Data in this exercise —
___

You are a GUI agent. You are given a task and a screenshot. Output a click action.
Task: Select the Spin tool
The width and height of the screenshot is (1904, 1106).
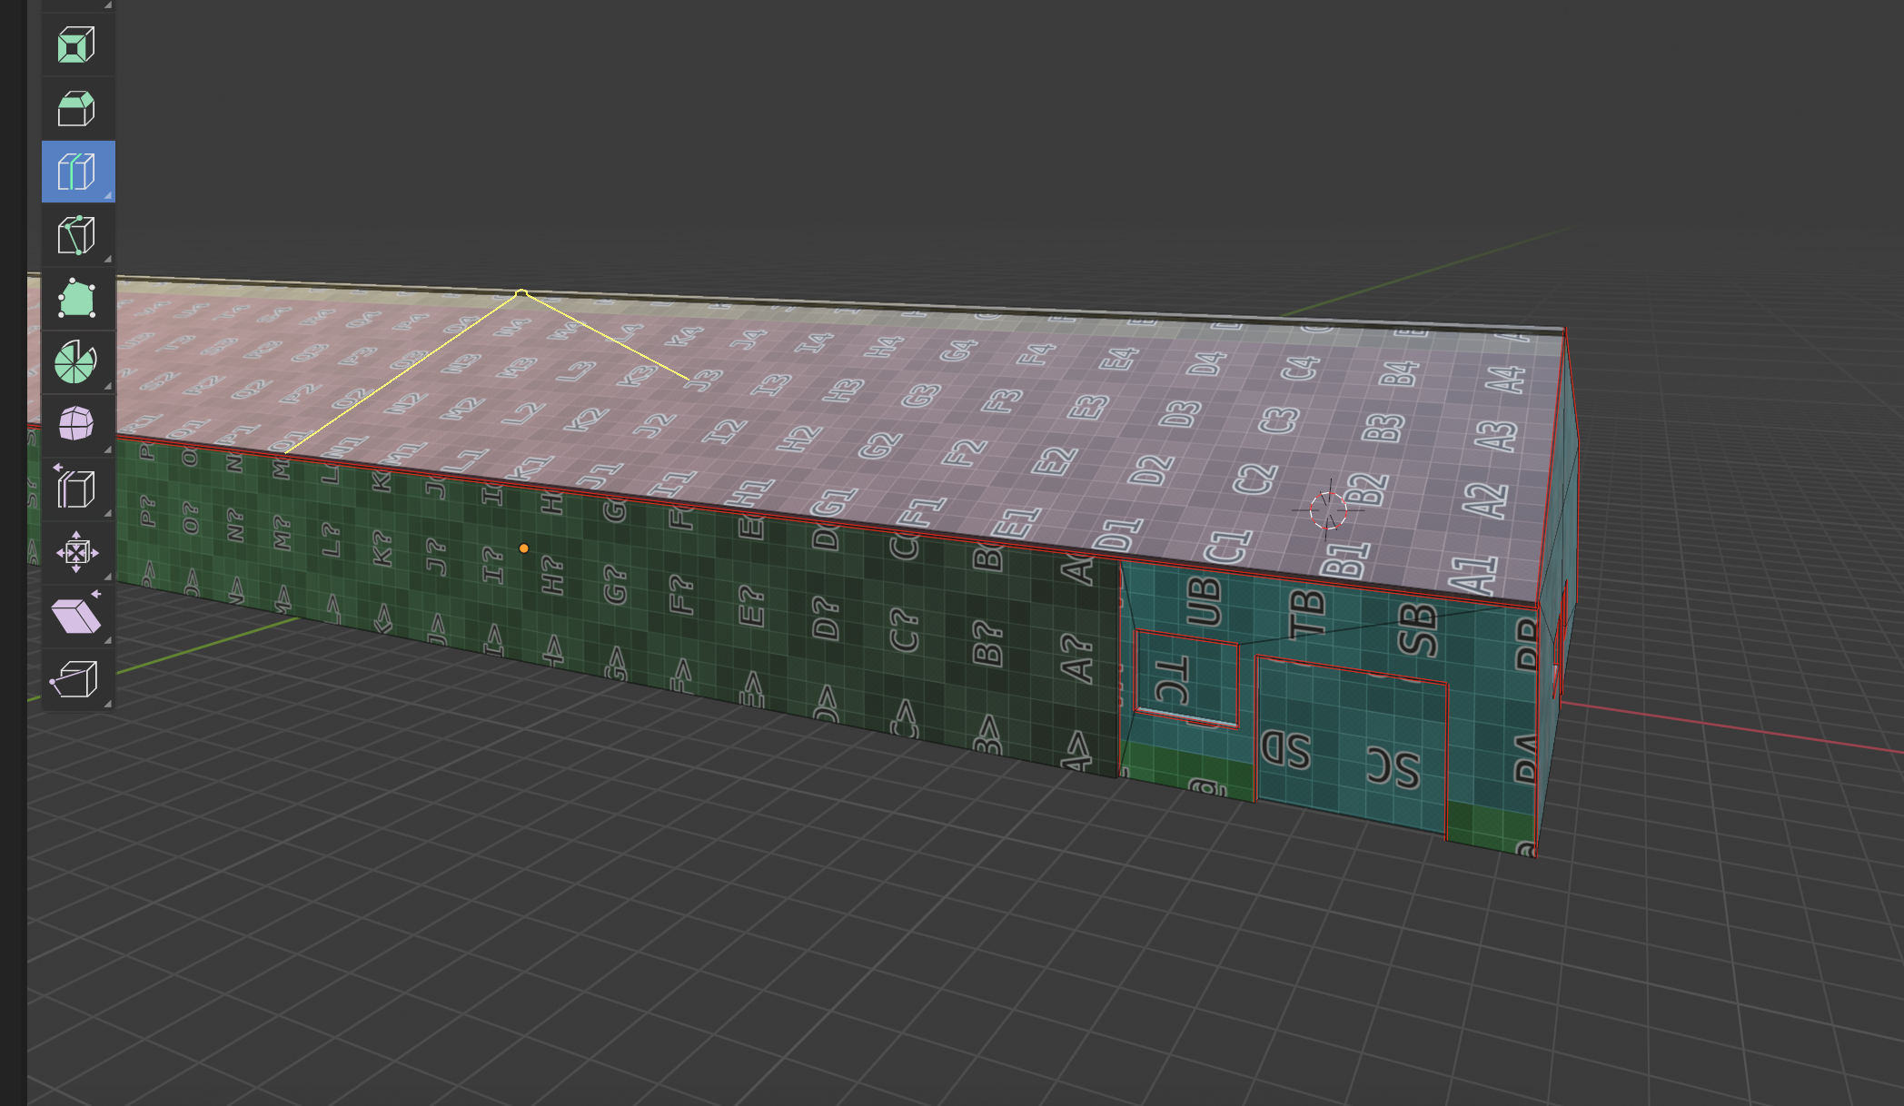click(x=77, y=362)
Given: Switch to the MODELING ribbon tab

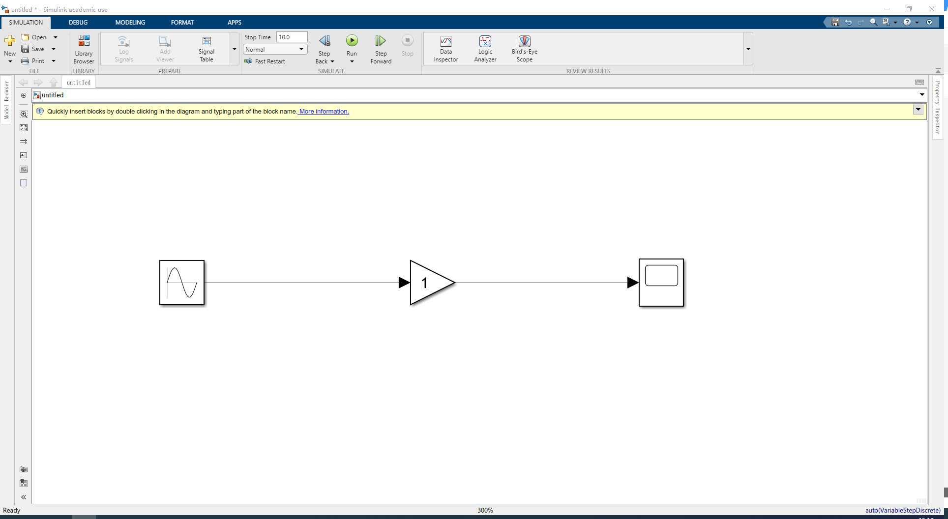Looking at the screenshot, I should (x=130, y=22).
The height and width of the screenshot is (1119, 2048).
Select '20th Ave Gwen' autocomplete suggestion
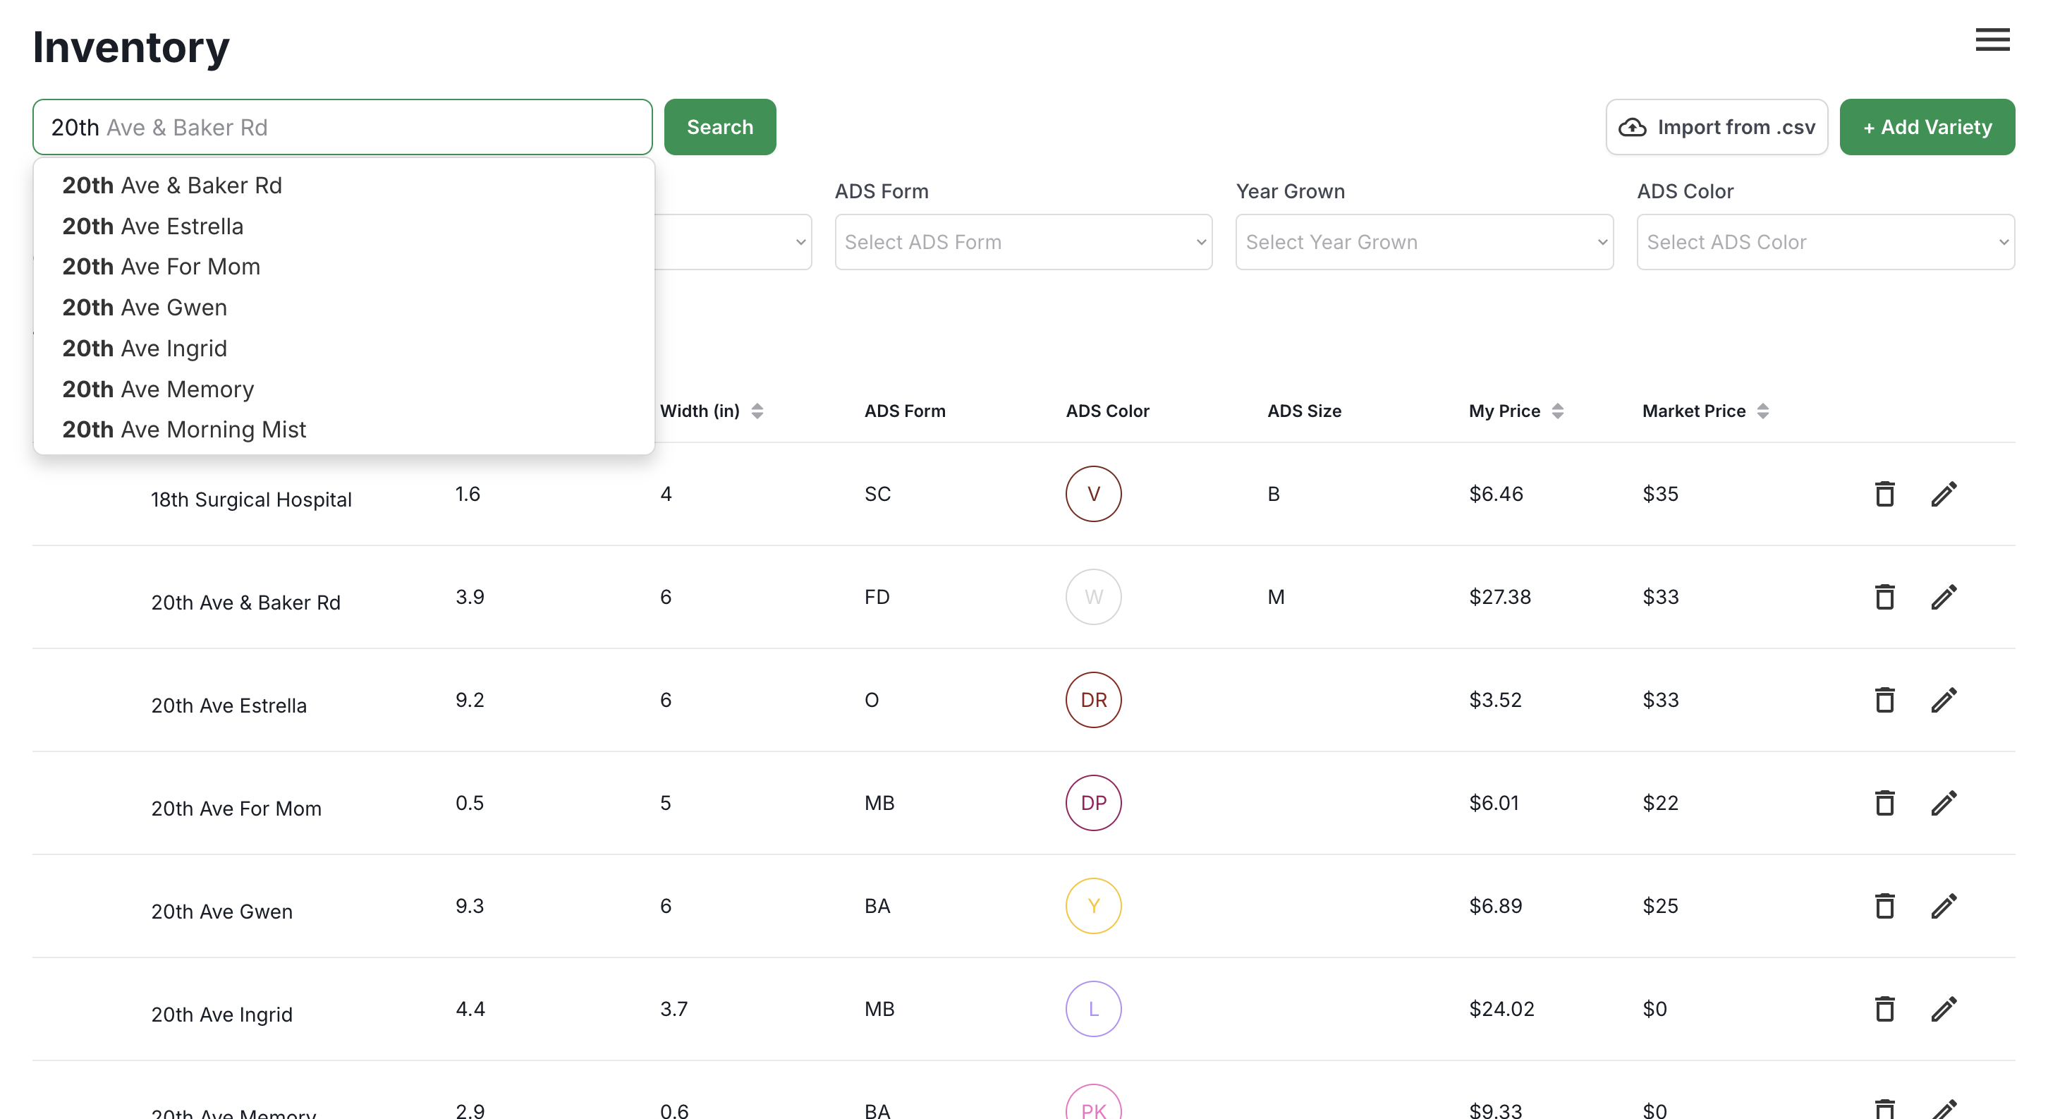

___

What you are asked to do —
Where an entry includes a picture, drop it, and print the rest of the material word for word.

Answer to this task —
You are a GUI agent. You are given a task and a screenshot. Output a click action.
Task: Select the Spin tool
The width and height of the screenshot is (1904, 1106).
click(x=77, y=362)
Given: Switch to the MODELING ribbon tab

Looking at the screenshot, I should (x=130, y=22).
The height and width of the screenshot is (1119, 2048).
Select '20th Ave Gwen' autocomplete suggestion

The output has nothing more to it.